Dataset Recap: NHL Goalies¶
A brief recap of your data, goals, and tasks, focusing on those that most directly influence your design
The dataset I chose to use is data on NHL goalies ranging from 10/4/2021 to 1/18/2025, an exported CSV file from sportsreference.com. This data consists of about 25-30 game records per goalie (90 total goalies) with fields (player, date, age, team, loc, opponent, final score, win/loss, minutes played, goals allowed, saves, shots, save%, and goals allowed average, where GAA is GA*60/MinutesPlayed). (NOTE: HIGHER GAA = BAD)
Goals¶
- compare goalie GAA trends over time,
- compare goalie SV% trends over time,
- rank goalies on overall save % (which goalie is best),
- rank goalies on overall GAA (which goalie is worst),
- see how GAA affects SV%,
- see if total minutes played has an effect on SV%.
Tasks¶
Which leads to the core tasks for creating time-series trend analysis charts, a snapshot ranking goalies by average GAA and SV%, a scatterplot of avg GAA and save%, and a scatterplot of minutes vs save %.
Note¶
To make the graphs cleaner (and overall analysis easier) for my friends, classmates, and family, I filtered the dataset for the top 10 goalies by SV%, given that they had at least 20 recorded games.
Visualization Implementation¶
Screenshots of and/or a link to your visualization implementation
import warnings
from altair.utils.deprecation import AltairDeprecationWarning
warnings.filterwarnings("ignore", category=FutureWarning)
warnings.filterwarnings("ignore", category=AltairDeprecationWarning)

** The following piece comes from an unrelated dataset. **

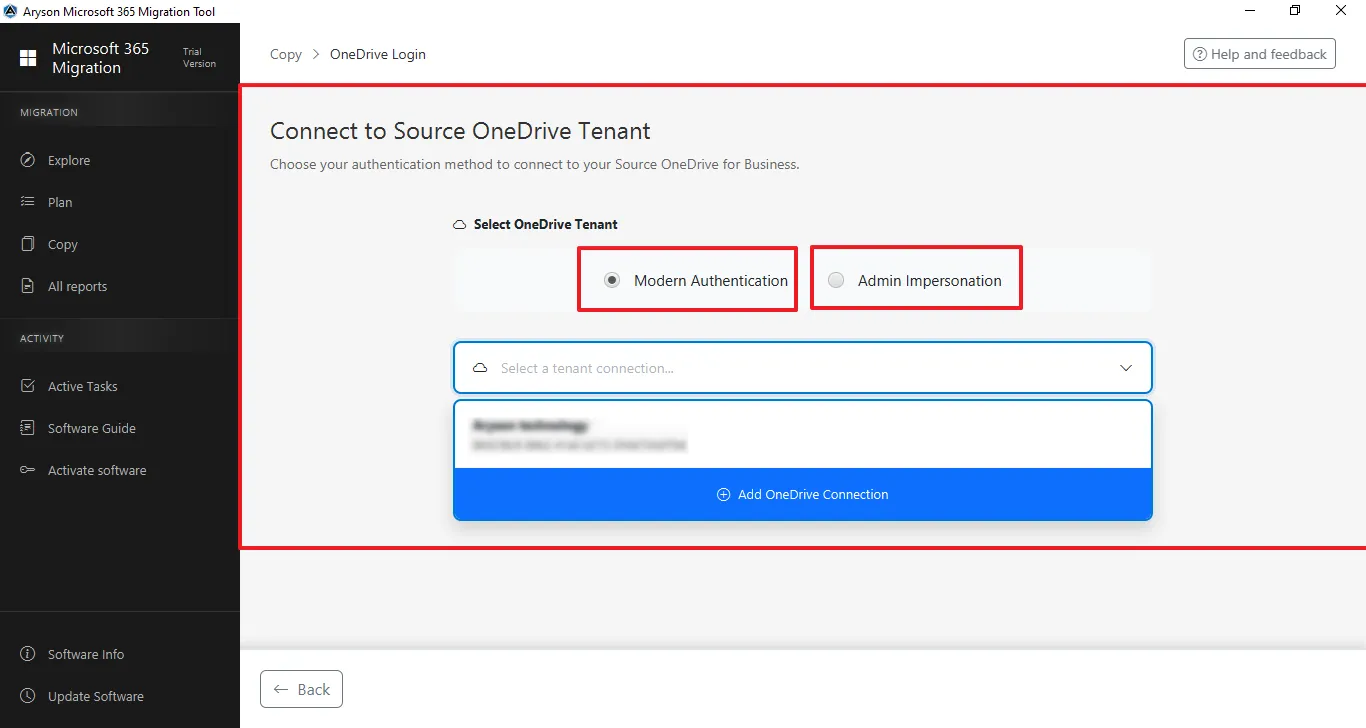Click the Active Tasks checkmark icon
1366x728 pixels.
pos(28,386)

stack.properties(title="Click on any legend to filter all visuals by player")
Visualization Summary¶
A summary of the key elements of your design and accompanying justification
This design was created using altair. Each graph is interactive in the sense that you can zoom in, filter by player throughout all visuals (click on name within legend), and hover your mouse to look at the tool tips.

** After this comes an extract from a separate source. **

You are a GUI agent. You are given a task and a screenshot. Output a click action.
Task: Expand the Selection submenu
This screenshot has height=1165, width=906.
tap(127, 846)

It contains 2 bar charts, two scatter plots, and two time-series charts.
Justifications¶
Through viewing the bar charts that are zoomed in on the X-axes, you can clearly take one look and see which goalies have the highest average SV%, and GAA, additionally, you can hover your mouse over the tool tip to see the exact numbers and what team they belong to.
The time series charts in the middle may seem messy at first, but if you filter by clicking a player on the legend, you can clearly get a view of which goalies post a flat, low‐variance curve (steadily strong) and which ones bounce up and down (inconsistent). A “noisy” line suggests susceptibility to hot or cold streaks.

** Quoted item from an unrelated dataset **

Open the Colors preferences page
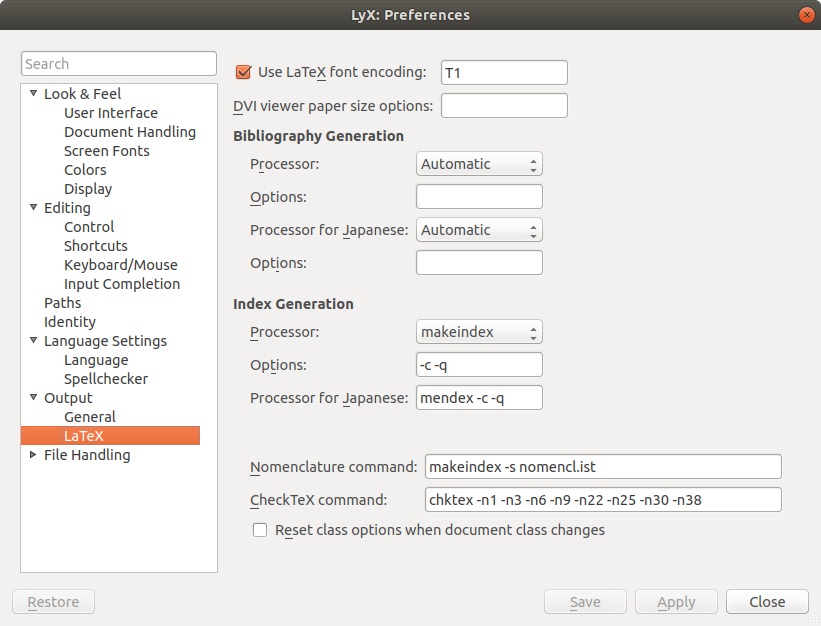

The GAA vs SV% scatter shows the close relationship between GAA and SV%.
The Minutes vs SV% scatter shows the relationship between minutes played and SV% to evaluate if higher minutes leads to worse performance. However it seems that all of these goalies (for the most part) play the full 60 minutes either way, since they are starters.
Final Evaluation¶
Conduct your evaluation based on the plan outlined in your Module 3 discussion post, making sure to conduct your evaluation with at least three people. Include a discussion of your final evaluation approach, including the procedure, people recruited, and results. Note that, due to the difficulty of recruiting experts, you can use colleagues, friends, classmates, or family to evaluate your designs if experts or others from your target population are unavailable.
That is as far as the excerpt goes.